We prospectively included patients with biochemical recurrence of PCa occurring at least 2 years after radiation therapy of prostate bed and ADT. Patient should have isolated local recurrence, visible on MRI and PET (Choline or PSMA), and PSA doubling time >6 months.Patient with grade ≥2 late post-radiotherapy gastro-urinary toxicity were excluded. Phase I will evaluate SBRT at 5x6Gy, every other day, then according to tolerance, 6x6Gy or5x5Gy. A dummy-run was performed and treatment plan of the first patient of each center was prospectively validated. Metformin is administered during 12 weeks. Patients were followed up weekly during SBRT and after every 4 weeks. Toxicities (SAEs) were graded according to the CTCAE 5.0. The phase I primary objective is the selection of the recommended dose for salvage-SBRT (5×6, 6×6 or 5×5Gy) based on dose-limiting toxicity (DLT), using a time-to-event continual reassessment method based on DLT. DLT is a grade ≥3 gastrointestinal or urinary toxicity or any other grade ≥4 adverse event that occurs during the 12 weeks following the start of SBRT.

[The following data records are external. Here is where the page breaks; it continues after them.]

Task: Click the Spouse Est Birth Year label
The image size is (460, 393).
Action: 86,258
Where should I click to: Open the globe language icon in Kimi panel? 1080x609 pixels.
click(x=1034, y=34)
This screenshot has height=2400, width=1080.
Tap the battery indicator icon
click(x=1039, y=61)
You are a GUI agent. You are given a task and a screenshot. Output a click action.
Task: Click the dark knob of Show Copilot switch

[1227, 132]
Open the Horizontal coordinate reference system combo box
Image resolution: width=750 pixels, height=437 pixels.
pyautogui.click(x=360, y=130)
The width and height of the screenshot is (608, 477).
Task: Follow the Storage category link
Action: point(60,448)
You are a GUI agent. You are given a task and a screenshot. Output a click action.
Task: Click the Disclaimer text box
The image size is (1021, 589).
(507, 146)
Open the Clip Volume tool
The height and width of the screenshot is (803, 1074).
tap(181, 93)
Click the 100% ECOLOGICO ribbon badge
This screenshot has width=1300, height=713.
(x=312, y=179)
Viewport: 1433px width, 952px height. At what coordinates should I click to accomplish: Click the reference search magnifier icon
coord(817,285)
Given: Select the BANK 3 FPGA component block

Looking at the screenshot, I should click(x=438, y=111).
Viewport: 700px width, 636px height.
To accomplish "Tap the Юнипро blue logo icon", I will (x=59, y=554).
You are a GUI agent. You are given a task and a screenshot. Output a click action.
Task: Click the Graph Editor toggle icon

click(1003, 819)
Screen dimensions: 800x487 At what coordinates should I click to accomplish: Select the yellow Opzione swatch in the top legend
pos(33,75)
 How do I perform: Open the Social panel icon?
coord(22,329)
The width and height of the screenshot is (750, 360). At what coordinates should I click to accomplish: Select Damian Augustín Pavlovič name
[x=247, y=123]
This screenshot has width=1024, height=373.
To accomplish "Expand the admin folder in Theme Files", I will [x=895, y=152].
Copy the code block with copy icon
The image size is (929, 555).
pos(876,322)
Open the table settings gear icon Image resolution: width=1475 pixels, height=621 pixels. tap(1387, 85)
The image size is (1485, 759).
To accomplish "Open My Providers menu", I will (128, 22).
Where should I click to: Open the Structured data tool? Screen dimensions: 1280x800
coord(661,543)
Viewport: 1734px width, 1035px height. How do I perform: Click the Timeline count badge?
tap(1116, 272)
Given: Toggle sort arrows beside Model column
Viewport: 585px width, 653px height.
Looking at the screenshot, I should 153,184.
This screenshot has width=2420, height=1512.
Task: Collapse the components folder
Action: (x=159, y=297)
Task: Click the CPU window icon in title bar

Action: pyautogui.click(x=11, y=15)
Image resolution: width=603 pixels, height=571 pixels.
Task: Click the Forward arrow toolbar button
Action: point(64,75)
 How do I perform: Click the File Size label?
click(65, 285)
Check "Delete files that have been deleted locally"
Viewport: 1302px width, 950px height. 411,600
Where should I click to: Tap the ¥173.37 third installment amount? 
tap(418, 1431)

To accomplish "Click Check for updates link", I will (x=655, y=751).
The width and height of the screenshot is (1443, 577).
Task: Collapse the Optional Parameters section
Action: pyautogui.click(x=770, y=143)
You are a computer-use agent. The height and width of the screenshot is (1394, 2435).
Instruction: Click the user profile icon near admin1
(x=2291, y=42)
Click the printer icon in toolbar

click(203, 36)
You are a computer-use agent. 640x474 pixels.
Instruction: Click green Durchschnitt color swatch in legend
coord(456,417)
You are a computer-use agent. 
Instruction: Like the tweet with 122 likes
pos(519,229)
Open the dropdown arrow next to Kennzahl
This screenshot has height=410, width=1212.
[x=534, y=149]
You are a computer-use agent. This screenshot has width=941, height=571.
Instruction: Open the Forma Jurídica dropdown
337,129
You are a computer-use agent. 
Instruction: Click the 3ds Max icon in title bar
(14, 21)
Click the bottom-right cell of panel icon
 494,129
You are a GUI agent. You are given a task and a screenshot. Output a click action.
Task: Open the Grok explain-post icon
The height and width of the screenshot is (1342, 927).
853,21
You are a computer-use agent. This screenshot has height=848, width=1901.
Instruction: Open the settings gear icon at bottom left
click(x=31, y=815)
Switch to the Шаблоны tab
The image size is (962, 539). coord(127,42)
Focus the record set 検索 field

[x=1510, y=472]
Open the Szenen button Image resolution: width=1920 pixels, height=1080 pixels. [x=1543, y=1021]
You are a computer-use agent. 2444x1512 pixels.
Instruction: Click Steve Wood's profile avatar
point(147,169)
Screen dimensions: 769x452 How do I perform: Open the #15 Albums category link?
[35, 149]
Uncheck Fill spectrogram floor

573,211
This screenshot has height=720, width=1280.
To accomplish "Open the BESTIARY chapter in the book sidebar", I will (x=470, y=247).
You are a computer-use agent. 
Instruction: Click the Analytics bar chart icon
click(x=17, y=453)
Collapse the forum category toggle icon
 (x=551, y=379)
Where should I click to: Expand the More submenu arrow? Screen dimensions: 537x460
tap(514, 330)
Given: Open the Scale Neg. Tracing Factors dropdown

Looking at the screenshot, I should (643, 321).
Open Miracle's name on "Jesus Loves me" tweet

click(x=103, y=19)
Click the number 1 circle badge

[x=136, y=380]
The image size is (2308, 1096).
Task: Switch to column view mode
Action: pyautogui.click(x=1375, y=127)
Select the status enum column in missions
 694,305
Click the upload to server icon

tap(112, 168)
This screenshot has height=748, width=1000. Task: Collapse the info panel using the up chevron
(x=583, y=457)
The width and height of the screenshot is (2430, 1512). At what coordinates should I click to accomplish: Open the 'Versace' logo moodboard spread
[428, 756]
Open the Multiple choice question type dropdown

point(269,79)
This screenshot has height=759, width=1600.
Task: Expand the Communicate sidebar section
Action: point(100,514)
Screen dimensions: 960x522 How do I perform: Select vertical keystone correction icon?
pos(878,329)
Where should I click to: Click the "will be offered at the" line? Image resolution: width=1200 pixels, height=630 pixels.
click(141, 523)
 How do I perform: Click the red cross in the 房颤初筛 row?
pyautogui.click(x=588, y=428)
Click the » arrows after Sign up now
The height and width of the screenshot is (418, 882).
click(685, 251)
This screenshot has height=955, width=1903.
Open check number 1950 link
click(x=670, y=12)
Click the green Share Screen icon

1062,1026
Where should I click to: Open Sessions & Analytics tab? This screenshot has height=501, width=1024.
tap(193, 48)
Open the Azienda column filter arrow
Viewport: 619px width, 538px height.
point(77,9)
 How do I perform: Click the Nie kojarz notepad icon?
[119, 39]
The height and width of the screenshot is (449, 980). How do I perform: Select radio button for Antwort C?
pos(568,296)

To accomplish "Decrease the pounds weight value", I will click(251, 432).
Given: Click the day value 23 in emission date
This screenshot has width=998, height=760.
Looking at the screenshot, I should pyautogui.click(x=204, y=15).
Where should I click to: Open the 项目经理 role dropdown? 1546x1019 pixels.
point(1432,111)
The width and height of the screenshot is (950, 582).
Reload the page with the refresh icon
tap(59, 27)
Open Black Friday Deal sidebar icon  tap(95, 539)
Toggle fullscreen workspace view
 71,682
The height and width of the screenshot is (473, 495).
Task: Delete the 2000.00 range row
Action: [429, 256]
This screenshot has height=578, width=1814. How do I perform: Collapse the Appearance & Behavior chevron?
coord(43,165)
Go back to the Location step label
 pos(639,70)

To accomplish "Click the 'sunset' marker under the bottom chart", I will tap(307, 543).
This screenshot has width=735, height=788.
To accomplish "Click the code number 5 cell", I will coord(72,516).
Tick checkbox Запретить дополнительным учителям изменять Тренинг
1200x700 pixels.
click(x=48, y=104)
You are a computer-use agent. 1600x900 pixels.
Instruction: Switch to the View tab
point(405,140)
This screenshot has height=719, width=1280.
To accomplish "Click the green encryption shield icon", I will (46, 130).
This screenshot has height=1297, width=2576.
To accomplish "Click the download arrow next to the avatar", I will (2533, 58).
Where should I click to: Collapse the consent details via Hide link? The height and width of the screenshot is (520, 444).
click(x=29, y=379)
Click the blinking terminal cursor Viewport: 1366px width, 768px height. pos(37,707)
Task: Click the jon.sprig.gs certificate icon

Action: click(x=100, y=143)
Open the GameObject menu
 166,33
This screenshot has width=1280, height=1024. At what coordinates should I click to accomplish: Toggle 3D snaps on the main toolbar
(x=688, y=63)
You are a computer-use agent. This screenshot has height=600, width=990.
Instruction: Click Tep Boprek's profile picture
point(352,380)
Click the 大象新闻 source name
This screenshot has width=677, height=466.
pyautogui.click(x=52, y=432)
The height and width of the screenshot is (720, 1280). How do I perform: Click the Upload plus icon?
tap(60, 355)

From November 2020 to November 2021, 6 patients were treated by SBRT and metformin in 2 medical centers. According to the D’Amico classification, 2 patients were at intermediate risk  (33%), and 3 were at high risk (50%) (data missing for 1 patient). The median dose delivered to prostatic bed was of 66Gy  (range, 60-74) and pelvic node irradiation was delivered in 1 patient. ADT was associated with radiotherapy in 1 patient. Median time since first radiotherapy  was 8.3 years (range, 3.4-13.3). Median PSA at recurrence was 1.13 ng/mL (range, 0.18-2.62). Three patients were treated at 1st step 5x6 Gy, and due to the absence of DLT, the following 3 patients were treated at 2nd step 6x6 Gy. All patients received full dose of Metformin. In step 5x6Gy, there were 7 AEs. Toxicities due to SBRT were 2 diarrheas grade 1, 1 diarrhea grade 2, 1 fecal incontinence grade 1, 2 urinary incontinences grade 1, 1 hematuria grade 1, 1 pollakiuria grade 1. No Metformin-related AEs were observed. At step 6x6Gy, there were 5 AEs. Toxicities due to SBRT were 1 grade 1 diarrhea and 1 grade 1 urinary incontinence. Toxicities due to Metformin were 3 grade 1 diarrhea. No SAE, DLT or grade ≥3 toxicity were observed. At 6-month follow-up 5 patients (83%) had a biochemical response.


In this phase 1 no DLT were observed during the monitoring period of 12 weeks, allowing the opening of phase II at a dose of 6x6Gy.